From Smithsonian.com: Horses in the Womb

Screenshot from Smithsonian.com. Photo by Tim Flach.

Friend of EN Fran Jurga shared a fascinating Smithsonian.com story on her Scoop.it page today. Aptly titled “The Supreme Beauty of Horses in the Womb,” the story features images by photographer Tim Flach of a Thoroughbred embryo in the first three months of gestation. The first photo was taken at 10 days told when the teeny little Thoroughbred embryo was in transit between mares. The other photos show the Thoroughbred at 30 days, 65 days and 85 days — when the baby is starting to look distinctly horse-like. SO cool!

From Smithsonian.com:

“Early humans went into caves and rendered pictures of horses,” says Tim Flach. “It’s an animal that is partnered with us.” Flach, a 55-year-old photographer in London, explores that relationship without including human beings in the pictures. Instead, he has suggested the interspecies bond through stylized portraits of horses wearing medieval armor or racing colors.

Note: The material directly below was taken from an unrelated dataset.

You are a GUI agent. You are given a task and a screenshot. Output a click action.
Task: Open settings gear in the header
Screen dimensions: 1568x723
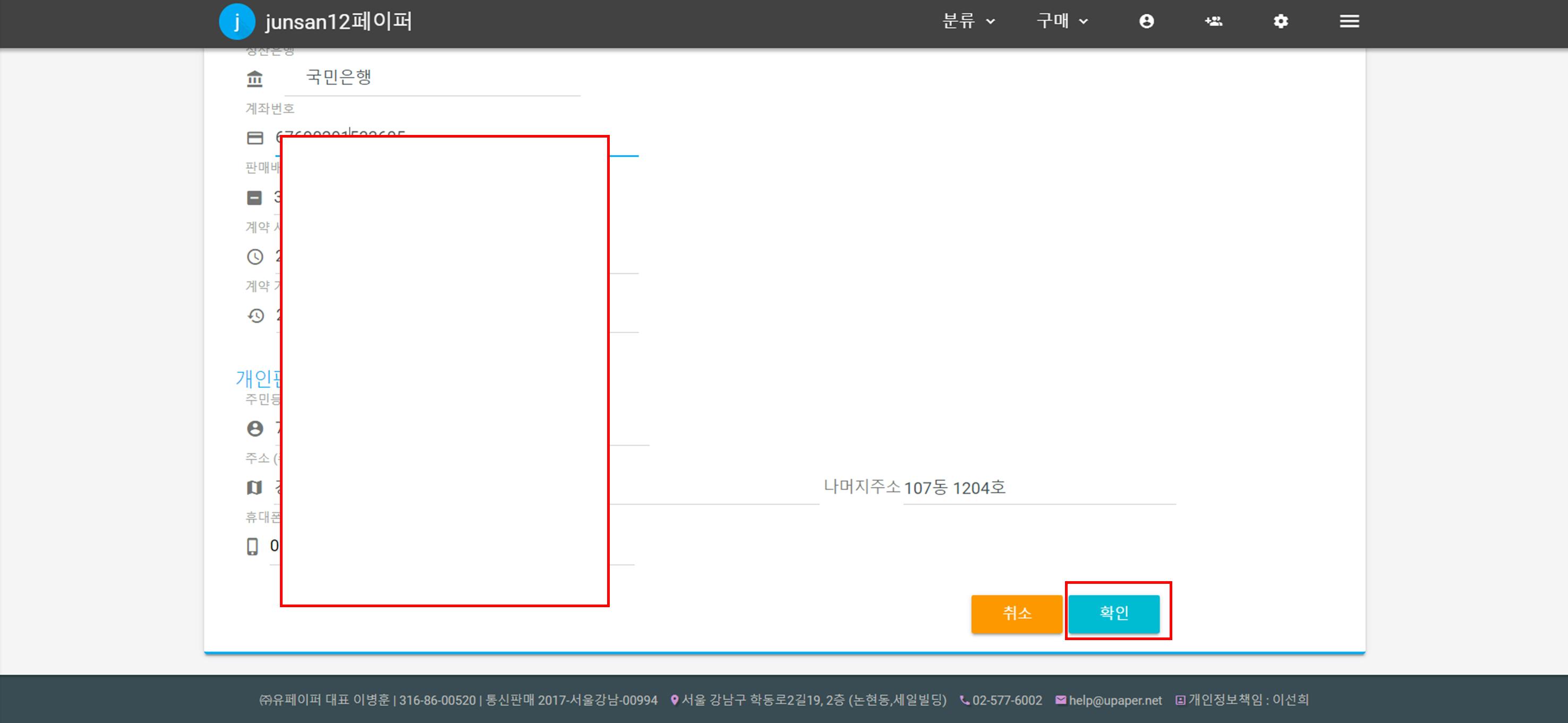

Flach’s most intimate treatment of the subject—his documentation of the gestation of a horse—even reveals a biological resemblance. In its earliest, undifferentiated days, the milky white form might appear to be that of either human or equine. But by day 85 the graceful, 5.5-inch-long figure—suspended in formalin and photographed through a glass container—is undeniably a horse. “I hope it inspires a sense of awe,” Flach says. “You’re seeing something in its design stages.”

This 10-day-old thoroughbred embryo was in transit between mares at the Equine Fertility Unit in Newmarket, United Kingdom. Flach had a matter of minutes to spend with a petri dish in order to capture this image.